Vink and colleagues have thoroughly studied how physical comfort is evaluated in different countries. They report that “A questionnaire was sent to participants out in nine countries (Brazil, Canada, the USA, China, Indonesia, Thailand, Germany, Italy and the Netherlands). . . . All countries score the comfort of a luxurious bed higher than a simple bed, first-class seats higher than economy class and all countries rate the comfort lower when the duration of sitting increases.
Researchers have assessed bird photos, looking for clues about preferred images and report that people prefer birds that are blue, just as they prefer blue in other contexts. Thommes and Hayn-Leichsenring share that they “collected over 20,000 photos of birds from the photo-sharing platform Instagram with their corresponding liking data. . . . The colors of the depicted bird . . . significantly affected the liking behavior of the online community, replicating and generalizing previously found human color preferences. . . .
Zhou and colleagues studied work groups’ adjacency preferences. They investigated “a large company’s spatial adjacency planning with an in-depth analysis of its formal organizational structure and collaboration network. A sample of 183 managers was surveyed regarding groups with whom they want to be spatially adjacent and groups with whom they mostly interact. . . . . The results suggest that department affiliation and collaboration relations are significantly correlated to adjacency preferences.
Rodriquez and teammates determined via a virtual-reality-based study that we prefer apparent daylighting levels to vary from time to time in viewed urban environments; their findings may be useful to people developing virtual spaces, for example. The group shares that their work “analyze[d] subjective reponses to lightness changes in outdoor views with respect to three view constructs (i.e., preference, recovery, and imageability). . .
Which light is best? Houser and colleagues report that “light is still for vision, and lighting for visibility, visual comfort and visual amenity is as important as ever. Complementing the old is new awareness and responsibility for how light and lighting influence non-visual responses in humans. Circadian, neuroendocrine and neurobehavioural responses are important for human health and should be considered on-par with visual responses. This awareness leads toward lighting design solutions with increased contrast between day and night.
Hong and teammates studied adding nature sounds to outdoor spaces. Study participants wore a mixed-reality head-mounted display and saw a hologram of either a sparrow or a fountain or a loudspeaker while hearing birdsong or a stream. The researchers determined via data collected outdoors, near an expressway, that “both natural sounds significantly reduced the PLN [perceived loudness of the traffic noise] and enhanced the OSQ [overall sound quality]. . . . Analysis on the preferred signal-to-noise ratio (SNR), i.e.
User preferences ranked
Theodorson and Scott researched lighting preferences. They report that their “research explores the human response to colored lighting with light emitting diodes (LEDs) in a space with the intent of understanding preference and affectual [emotional] response. The research was conducted through photographic appraisal of a single interior space illuminated with monochromatic and mixed colored lighting. Results indicate that. . . . When mixed color lighting is introduced, there are preferences for warm colors.”

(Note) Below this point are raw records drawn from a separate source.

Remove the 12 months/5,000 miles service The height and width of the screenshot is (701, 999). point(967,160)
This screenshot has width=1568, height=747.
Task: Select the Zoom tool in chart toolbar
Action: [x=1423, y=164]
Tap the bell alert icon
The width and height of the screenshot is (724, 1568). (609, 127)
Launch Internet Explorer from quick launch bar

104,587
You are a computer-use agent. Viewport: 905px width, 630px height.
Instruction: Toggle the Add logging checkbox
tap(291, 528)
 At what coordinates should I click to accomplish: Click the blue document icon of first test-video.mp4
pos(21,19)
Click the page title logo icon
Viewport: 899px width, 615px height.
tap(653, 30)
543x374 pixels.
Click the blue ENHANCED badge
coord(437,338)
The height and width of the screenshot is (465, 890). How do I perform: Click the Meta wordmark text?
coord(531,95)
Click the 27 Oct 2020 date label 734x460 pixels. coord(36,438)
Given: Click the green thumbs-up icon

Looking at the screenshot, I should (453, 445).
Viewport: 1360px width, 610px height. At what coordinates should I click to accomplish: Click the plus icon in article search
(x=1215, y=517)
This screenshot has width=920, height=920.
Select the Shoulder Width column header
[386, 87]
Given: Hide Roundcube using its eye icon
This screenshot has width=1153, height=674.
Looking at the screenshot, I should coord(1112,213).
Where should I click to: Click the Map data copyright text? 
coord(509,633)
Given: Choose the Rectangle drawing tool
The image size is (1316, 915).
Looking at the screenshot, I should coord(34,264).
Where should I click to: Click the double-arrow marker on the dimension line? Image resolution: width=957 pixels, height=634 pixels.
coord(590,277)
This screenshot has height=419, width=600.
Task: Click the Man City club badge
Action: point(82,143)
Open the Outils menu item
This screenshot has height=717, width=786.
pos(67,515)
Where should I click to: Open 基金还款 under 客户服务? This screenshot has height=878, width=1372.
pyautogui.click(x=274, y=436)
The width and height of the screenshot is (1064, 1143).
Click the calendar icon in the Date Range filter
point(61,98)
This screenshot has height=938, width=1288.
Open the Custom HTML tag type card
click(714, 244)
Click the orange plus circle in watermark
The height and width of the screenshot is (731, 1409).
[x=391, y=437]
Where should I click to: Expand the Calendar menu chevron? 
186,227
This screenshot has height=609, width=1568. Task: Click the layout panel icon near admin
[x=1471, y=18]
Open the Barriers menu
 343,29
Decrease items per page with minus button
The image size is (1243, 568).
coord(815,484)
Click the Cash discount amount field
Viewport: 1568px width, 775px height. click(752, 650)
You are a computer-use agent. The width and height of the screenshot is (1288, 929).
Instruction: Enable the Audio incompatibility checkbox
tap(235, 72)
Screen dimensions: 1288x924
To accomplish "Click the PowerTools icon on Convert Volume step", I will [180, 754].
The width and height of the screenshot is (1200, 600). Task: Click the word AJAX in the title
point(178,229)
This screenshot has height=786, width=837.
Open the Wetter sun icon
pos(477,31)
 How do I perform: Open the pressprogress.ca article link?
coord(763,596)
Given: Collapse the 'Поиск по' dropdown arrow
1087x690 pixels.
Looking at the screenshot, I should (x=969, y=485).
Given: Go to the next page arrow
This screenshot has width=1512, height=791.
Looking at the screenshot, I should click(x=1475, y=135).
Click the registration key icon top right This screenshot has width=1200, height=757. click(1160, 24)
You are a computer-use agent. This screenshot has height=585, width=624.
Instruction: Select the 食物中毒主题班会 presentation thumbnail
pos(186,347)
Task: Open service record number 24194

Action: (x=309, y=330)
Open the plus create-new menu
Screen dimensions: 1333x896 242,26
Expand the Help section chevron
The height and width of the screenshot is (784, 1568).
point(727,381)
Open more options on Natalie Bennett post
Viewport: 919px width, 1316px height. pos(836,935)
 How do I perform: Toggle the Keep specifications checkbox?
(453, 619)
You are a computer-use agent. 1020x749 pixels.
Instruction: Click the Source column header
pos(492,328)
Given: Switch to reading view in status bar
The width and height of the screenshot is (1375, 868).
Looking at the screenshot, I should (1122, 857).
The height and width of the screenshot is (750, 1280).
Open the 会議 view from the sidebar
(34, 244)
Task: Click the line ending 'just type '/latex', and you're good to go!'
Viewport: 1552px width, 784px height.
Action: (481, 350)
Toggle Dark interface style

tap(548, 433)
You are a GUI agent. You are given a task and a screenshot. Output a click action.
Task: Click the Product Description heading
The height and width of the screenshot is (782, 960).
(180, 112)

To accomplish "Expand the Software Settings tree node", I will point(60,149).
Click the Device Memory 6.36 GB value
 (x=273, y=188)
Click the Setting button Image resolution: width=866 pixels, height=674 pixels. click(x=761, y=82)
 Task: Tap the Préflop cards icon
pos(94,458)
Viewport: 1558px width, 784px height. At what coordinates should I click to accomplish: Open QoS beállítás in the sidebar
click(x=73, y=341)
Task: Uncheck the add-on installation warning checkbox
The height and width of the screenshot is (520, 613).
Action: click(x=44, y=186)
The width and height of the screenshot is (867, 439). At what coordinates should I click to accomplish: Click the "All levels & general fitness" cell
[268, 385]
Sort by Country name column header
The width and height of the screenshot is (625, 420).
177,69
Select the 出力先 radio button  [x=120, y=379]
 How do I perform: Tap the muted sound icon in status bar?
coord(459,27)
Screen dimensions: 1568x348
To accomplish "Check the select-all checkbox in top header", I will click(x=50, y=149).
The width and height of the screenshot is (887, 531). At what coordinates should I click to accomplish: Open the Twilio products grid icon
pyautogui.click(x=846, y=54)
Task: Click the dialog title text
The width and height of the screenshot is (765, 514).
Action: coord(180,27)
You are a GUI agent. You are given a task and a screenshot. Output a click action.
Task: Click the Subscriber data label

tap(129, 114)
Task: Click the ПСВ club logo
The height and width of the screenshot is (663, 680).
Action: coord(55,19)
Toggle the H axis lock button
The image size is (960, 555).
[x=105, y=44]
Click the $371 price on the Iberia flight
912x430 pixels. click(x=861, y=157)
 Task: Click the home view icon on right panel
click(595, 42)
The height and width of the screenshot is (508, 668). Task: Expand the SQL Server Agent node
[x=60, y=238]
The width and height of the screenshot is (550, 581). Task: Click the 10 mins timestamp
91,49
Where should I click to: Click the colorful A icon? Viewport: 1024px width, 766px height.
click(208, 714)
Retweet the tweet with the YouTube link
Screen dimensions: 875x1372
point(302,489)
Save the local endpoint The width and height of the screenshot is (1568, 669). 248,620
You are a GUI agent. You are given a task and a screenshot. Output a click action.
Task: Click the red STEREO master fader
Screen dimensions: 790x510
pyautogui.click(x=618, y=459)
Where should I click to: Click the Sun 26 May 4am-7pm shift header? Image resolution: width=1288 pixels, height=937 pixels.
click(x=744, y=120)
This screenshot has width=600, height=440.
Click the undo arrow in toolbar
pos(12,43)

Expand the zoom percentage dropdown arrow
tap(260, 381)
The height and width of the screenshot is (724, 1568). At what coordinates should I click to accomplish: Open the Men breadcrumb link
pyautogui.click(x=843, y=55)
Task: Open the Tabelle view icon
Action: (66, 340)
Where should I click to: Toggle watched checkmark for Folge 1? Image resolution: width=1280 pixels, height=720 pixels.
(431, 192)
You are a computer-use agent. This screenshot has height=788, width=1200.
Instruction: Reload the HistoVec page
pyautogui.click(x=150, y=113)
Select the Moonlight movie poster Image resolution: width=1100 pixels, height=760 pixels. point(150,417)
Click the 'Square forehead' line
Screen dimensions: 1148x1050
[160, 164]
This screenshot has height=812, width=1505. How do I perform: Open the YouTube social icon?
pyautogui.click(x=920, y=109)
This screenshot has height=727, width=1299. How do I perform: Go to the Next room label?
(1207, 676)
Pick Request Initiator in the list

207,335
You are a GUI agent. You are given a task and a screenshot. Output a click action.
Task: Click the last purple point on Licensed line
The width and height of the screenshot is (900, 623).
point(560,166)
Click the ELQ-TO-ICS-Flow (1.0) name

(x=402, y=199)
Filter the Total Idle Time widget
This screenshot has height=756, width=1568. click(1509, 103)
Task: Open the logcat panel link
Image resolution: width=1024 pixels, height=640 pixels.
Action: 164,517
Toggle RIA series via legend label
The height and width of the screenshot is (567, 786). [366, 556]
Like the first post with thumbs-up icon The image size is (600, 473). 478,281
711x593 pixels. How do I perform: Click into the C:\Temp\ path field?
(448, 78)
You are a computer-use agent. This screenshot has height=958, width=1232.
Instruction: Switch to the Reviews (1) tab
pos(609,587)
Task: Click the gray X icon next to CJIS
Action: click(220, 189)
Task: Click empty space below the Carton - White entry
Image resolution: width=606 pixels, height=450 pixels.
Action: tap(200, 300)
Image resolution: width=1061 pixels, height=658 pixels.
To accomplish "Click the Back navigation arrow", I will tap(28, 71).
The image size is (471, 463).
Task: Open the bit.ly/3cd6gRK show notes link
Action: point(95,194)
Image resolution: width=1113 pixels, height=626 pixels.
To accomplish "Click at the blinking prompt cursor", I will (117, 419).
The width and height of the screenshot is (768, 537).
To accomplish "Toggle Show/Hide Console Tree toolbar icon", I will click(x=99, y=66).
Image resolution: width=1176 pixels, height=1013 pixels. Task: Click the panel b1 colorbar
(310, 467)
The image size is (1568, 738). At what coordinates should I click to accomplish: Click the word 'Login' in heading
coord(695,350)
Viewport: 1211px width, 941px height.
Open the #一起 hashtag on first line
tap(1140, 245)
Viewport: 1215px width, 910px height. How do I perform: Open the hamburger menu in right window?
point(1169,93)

What do we prefer to see when we look out the window at an urban area? Batool, Rutherford, and McGraw found that “participants tend to prefer the presence of people, well-maintained buildings and orderly presented colours. . . . Views containing a variety of information, with colourful patterns and differentiated facades, were preferred more than those with less information. . . . windows not affording a clear vision to the inside – that is, where further information could not be obtained about the environment behind an opening – led to reduced preference. . .
Vasquez and colleagues studied children’s (their sample was kindergarteners, 3.5 – 6.6 years old) classroom design preferences. They determined that “young children can differentiate lighting needs according to the activity performed. Visual contact with the view seen through the classroom window was important to the children, with a higher preference for natural views. . . . the children preferred the classroom with open curtains. . . . most of the children enjoyed looking out of the window, without any difference related to gender or age.